Clinical commissioning group representatives have condemned a direction from NHS England saying they must contribute £250m to a national fund for “legacy debts” of primary care trusts.

NHS Clinical Commissioners, which represents CCGs, has written to NHS England objecting to a plan to set up a compulsory risk pool to pay for historic claims for continuing healthcare funding.

Last month NHS England wrote to CCGs instructing them to set aside a total of £250m in 2014-15 to contribute to the fund, which it will hold, in the form of a 0.39 per cent claim on each CCG’s allocation.

NHS England’s letter said CCG allocations for 2014-15 were set “on the basis that they will cover the costs of settling legacy continuing health care provisions”, and CCGs were legally liable for the claims. It also indicated the contribution could form part of the 2.5 per cent of CCGs’ funding which is required to be spent non-recurrently in 2014-15.

Individuals can claim continuing healthcare funding – for the full costs of their care such as care homes, community nursing or therapy – if their primary need for it is deemed to be a “health need”.

During 2012-13, a huge number of retrospective claims were submitted to primary care trusts by people who believed they have previously paid for eligible care but not claimed, amounting to significant costs.

NHS England’s plan to fund these retrospective claims in 2014-15 is contrary to promises given by former health secretary Andrew Lansley, before CCGs were established, that they would not inherit debts of predecessor organisations.

The letter from NHS Clinical Commissioners co-chairs Steve Kell and Amanda Doyle says the issue is a “significant concern” for members.

It says the NHS England instruction “runs counter to all that was previously agreed… it is therefore totally unacceptable to CCGs”, and was a “complete surprise” to CCGs’ finance managers.
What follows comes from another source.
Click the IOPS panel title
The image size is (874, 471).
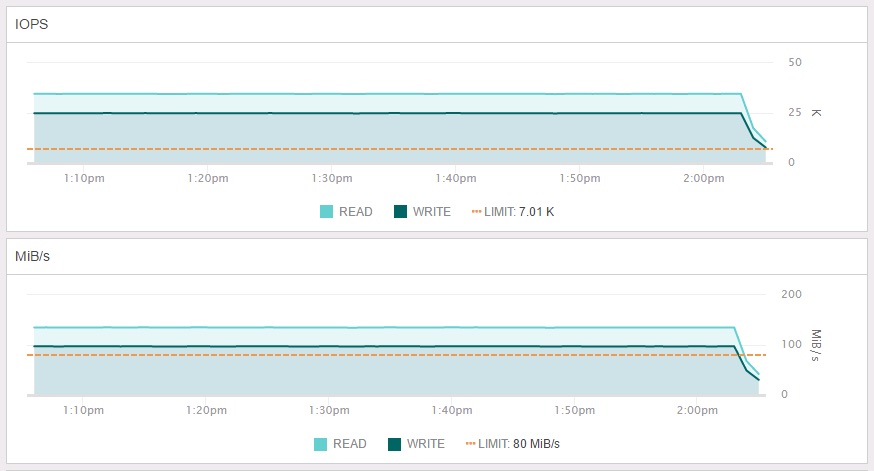click(x=31, y=25)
“Within the context of the very tight financial allocations, there is a very real risk that needing to identify a risk pool will divert resources critical for a number of high level CCG priorities, including service transformation,” it says. “It will also risk CCGs not being able to secure resources to protect and develop high quality care for patients.”

The letter also complains about NHS England’s approach to the issue in instructing CCGs how to use their own funds. It says this behavior doesn’t “sit comfortably” with agreements about the “different roles, responsibilities and accountabilities CCGs and NHS England have for leading the commissioning system”.

They also emphasise that NHS England should be clear and consistent about “the respective decision making powers and processes, and rules for intervening, for both CCGs and NHS England as separate statutory bodies”.

HSJ was awaiting NHS England’s response when this story was published.